Given problem 1: Translate this sentence from the humanitarian news roundup into Spanish: "Vast sums of money, the report argues, have been invested in the peace process with little return."
Given problem 2: Pick up the humanitarian news roundup after its final sentence and keep writing it.

Page text:
┌──

Every Friday, IRIN’s team of specialist editors offers a curation of humanitarian news, trends, and developments from around the globe.
On our radar:
Tripoli on edge
Heavy clashes broke out in the Libyan capital of Tripoli this week, forcing Libyan civilians to flee their homes and leaving migrants, mostly from Eritrea, Ethiopia, and Somalia, stranded in detention centres until they could be evacuated. Conditions in the centres are bad enough – see our recent reporting and this from the Global Detention Project – and now some people will have to wait longer for voluntary return to their home countries because there was no safe way to the airport. The UN has repeatedly called for calm, but one ceasefire has already fallen apart, and the International Committee of the Red Cross said Thursday that the humanitarian situation in Tripoli is deteriorating rapidly.
Armed groups that signed an Algerian-brokered peace deal with the Malian government more than three years ago continue to threaten its implementation. That’s the assessment of a new UN report that links signatory groups to terrorist activities, drug smuggling, and human trafficking. Vast sums of money, the report argues, have been invested in the peace process with little return. Meanwhile insecurity is on the rise in central Mali – which was not included in the original peace deal. Islamist militants, once confined to the north, have slowly expanded their presence in the region since 2015, inflaming tensions among ethnic groups and triggering the birth of “self-defence” militias. Fighting among armed groups has intensified in recent months, leaving hundreds dead, thousands displaced and scores of villages burnt. Look out for our full report from the ground on this next week.

└──

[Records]
┌──

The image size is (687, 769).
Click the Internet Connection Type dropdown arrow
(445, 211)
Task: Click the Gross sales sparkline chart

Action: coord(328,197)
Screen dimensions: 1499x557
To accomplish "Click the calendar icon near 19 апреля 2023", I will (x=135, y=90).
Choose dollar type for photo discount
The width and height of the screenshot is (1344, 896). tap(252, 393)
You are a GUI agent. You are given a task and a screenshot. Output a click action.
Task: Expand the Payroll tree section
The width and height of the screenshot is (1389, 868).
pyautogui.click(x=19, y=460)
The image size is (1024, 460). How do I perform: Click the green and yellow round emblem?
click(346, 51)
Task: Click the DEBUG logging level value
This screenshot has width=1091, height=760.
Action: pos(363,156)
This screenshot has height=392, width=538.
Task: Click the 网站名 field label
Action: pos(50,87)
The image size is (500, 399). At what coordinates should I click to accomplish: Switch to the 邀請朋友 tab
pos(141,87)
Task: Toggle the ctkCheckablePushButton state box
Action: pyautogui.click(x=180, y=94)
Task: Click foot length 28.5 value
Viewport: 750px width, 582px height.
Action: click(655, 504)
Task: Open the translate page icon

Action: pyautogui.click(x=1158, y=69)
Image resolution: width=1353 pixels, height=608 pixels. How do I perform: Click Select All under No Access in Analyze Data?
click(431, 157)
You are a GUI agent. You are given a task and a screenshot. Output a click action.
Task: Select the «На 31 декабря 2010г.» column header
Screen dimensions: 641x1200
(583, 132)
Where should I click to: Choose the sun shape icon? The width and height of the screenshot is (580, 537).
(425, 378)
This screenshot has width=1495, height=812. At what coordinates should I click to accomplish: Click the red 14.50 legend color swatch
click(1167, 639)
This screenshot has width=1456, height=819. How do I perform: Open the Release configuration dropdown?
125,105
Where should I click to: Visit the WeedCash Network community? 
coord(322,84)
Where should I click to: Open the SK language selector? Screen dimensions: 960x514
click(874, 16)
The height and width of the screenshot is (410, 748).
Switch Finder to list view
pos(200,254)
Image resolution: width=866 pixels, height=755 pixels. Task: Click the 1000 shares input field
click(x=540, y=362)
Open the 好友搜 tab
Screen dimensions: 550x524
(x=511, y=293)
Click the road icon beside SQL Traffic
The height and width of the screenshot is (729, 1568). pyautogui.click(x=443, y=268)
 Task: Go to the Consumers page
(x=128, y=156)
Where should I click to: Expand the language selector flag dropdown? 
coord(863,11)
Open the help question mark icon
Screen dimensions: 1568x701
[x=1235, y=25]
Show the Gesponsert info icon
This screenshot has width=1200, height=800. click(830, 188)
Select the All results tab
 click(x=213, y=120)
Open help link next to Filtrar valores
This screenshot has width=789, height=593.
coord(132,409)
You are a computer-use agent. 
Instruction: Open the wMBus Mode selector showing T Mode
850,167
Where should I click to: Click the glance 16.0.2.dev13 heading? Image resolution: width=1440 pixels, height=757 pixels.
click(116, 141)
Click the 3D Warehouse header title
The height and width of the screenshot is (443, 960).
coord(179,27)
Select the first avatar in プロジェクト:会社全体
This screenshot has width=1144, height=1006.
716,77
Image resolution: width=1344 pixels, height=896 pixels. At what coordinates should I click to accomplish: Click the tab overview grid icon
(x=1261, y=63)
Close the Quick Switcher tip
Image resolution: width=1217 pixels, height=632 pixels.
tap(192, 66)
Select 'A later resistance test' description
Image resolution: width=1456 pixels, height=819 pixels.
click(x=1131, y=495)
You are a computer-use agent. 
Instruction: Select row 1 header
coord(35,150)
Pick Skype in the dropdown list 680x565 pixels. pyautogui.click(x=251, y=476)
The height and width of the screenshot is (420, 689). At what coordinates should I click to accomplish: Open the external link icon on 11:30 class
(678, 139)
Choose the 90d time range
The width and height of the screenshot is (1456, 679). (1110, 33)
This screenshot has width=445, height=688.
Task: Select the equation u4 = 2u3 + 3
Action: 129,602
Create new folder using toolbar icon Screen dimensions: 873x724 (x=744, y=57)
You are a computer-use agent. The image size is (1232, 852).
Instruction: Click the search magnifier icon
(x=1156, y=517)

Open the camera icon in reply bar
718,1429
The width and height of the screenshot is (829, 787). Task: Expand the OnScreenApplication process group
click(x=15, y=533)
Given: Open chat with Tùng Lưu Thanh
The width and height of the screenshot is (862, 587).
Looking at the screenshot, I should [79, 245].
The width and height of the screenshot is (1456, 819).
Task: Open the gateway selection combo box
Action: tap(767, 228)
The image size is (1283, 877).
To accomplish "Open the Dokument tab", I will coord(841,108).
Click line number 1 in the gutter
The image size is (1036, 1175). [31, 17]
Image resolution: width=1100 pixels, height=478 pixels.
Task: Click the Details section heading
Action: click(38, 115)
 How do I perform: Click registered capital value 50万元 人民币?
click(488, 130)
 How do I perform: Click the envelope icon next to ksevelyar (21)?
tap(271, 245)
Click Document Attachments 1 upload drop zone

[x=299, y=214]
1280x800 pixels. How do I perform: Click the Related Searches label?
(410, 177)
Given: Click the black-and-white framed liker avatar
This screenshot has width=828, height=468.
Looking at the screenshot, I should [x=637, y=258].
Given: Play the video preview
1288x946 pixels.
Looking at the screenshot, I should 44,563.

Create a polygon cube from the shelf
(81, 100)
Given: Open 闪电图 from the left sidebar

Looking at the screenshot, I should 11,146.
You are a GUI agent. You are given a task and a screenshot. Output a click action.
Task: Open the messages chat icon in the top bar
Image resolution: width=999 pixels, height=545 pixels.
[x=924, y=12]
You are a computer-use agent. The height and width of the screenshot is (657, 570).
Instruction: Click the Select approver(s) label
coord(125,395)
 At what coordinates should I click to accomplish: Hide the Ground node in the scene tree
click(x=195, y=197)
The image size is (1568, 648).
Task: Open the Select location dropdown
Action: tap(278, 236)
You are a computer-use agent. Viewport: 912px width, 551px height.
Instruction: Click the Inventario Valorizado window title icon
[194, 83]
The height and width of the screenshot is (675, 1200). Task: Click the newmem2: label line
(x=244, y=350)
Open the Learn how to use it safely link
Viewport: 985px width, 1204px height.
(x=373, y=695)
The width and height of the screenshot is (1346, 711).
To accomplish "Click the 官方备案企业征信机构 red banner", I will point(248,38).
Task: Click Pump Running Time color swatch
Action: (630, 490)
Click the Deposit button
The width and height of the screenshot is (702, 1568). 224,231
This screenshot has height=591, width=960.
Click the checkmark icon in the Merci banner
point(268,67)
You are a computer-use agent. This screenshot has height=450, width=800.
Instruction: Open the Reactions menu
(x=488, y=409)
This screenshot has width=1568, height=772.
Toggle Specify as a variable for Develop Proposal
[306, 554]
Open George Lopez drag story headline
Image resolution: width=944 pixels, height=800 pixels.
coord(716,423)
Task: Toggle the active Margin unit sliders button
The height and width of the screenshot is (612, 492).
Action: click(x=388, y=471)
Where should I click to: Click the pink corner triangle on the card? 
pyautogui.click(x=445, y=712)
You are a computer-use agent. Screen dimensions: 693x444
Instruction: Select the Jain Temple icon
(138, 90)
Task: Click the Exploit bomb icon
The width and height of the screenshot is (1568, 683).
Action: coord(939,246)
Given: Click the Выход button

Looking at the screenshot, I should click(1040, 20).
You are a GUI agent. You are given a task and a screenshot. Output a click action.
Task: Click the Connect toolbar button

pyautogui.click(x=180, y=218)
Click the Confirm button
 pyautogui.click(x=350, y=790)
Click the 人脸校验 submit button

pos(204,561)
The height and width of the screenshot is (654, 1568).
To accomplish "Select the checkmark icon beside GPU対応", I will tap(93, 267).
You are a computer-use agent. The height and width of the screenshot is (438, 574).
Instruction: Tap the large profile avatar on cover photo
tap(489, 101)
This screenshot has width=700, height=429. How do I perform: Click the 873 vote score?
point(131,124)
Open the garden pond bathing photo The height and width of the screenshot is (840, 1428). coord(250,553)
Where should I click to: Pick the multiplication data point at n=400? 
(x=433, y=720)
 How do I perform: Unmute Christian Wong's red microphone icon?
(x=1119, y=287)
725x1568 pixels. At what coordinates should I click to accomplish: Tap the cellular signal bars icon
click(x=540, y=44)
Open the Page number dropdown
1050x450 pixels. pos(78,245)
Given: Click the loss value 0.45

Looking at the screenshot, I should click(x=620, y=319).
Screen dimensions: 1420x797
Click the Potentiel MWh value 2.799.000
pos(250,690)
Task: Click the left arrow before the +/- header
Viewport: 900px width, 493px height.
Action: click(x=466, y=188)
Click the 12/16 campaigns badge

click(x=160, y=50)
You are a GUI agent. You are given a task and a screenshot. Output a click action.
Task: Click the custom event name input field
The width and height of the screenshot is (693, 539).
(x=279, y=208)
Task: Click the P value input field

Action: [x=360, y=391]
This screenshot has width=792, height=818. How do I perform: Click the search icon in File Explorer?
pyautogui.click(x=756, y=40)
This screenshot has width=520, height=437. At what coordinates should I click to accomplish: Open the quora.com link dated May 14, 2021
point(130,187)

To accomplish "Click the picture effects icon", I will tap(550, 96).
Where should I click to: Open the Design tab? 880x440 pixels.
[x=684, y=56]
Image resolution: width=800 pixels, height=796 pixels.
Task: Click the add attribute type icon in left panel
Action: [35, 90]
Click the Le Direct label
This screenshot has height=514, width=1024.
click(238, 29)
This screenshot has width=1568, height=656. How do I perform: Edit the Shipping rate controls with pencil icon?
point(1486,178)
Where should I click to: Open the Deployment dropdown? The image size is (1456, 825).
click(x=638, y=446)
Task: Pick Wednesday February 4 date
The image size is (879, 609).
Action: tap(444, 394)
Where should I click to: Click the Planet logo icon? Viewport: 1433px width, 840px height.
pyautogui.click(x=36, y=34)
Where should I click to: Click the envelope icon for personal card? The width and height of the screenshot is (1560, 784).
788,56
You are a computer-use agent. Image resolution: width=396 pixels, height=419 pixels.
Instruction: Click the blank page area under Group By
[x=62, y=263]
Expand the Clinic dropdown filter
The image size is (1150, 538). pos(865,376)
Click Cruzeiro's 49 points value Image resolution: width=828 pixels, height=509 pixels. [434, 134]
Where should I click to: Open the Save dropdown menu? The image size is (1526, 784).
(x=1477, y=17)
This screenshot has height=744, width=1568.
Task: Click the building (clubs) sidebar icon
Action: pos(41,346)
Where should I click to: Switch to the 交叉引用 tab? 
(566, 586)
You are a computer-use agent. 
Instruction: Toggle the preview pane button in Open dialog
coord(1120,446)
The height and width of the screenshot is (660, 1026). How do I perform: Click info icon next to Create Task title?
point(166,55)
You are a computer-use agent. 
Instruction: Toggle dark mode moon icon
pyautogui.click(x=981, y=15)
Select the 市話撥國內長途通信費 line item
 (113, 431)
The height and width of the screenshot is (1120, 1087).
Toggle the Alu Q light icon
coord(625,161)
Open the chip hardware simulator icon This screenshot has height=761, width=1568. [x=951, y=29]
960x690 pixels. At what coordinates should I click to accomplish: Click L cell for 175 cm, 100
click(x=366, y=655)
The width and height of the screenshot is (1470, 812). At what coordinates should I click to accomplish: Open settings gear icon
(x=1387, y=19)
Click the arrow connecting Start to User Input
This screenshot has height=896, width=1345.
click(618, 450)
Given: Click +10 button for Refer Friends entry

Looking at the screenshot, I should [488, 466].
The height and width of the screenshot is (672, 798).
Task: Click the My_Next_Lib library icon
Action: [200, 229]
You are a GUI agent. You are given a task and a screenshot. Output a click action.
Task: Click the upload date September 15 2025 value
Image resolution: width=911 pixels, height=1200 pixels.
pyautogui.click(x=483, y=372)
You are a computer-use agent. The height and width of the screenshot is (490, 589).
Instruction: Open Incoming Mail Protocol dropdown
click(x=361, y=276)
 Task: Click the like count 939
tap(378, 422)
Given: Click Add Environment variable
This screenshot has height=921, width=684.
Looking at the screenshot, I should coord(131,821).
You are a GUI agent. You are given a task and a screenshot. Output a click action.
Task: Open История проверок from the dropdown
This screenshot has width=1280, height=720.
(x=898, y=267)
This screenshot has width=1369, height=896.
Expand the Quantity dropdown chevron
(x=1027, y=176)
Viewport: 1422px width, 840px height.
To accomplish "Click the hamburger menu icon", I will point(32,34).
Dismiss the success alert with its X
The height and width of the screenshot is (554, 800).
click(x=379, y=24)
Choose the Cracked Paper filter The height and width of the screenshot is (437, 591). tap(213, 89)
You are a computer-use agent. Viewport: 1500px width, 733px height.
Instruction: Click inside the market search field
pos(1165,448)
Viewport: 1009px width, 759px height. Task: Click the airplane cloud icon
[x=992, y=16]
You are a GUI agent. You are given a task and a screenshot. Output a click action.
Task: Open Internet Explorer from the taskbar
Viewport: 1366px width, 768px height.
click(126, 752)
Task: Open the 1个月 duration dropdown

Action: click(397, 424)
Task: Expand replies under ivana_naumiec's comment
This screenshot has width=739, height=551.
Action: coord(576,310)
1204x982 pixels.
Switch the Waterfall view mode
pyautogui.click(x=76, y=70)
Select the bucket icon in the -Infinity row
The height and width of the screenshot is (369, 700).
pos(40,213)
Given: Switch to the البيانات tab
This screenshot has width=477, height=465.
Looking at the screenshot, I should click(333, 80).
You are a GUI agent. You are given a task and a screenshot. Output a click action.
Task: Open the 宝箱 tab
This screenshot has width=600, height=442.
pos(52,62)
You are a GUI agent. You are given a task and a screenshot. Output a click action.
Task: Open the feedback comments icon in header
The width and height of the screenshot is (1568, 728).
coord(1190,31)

└──

Task result 1: Según sostiene el informe, se han invertido enormes sumas de dinero en el proceso de paz con escasos resultados.

Task result 2:
Weaponising aid in northern Myanmar
A UN rights probe this week called for Myanmar’s top military officials to be investigated and prosecuted for genocide after last year’s Rohingya purge. More below about what happened [or didn’t] when the Security Council discussed the issue on Tuesday, and, in case you missed it, here are our key takeaways from the investigation. While it’s the Rohingya refugee crisis that is under the international spotlight, the UN-mandated mission also found evidence of war crimes and crimes against humanity in northern Myanmar, where a long-running conflict against ethnic armed groups has simmered out of view (some of our earlier reporting on that is here). And in a report released 30 August, Southeast Asia-based rights group Fortify Rights says Myanmar’s government has “weaponised the denial of humanitarian aid” to civilians in Kachin State. Authorities have approved less than five percent of humanitarian travel authorisations in the last year and also threatened local aid groups with criminal charges for their humanitarian work in areas controlled by armed groups. This means the more than 106,000 civilians currently displaced in Kachin and northern Shan states aren’t getting the food, healthcare, and other basic services they need. Fortify Rights says “authorities responsible for willfully denying lifesaving aid to Kachin civilians may be liable for war crimes”.
WFP takes a public look at its principles
Humanity, impartiality, neutrality, and operational independence. These “humanitarian principles” guide most conventional relief agencies, at least in theory. But when lofty ideals meet messy reality there are always trade-offs, as decision-makers at the multi-billion-dollar UN World Food Programme recognize as they negotiate with abusive governments and rebels, balance conflicting priorities, or juggle access. WFP has chosen to release an unflinching independent report which asks if it gets these calls right. The evaluation, published in July, gives a mixed report card: WFP programmes get relatively high marks from their end-users for impartiality, but a quarter of staff surveyed couldn’t show that they knew the principles well. The report details a number of country operations and includes information on surveys of WFP’s partners and even social media sentiment. TL;DR? Try the 17-page summary here.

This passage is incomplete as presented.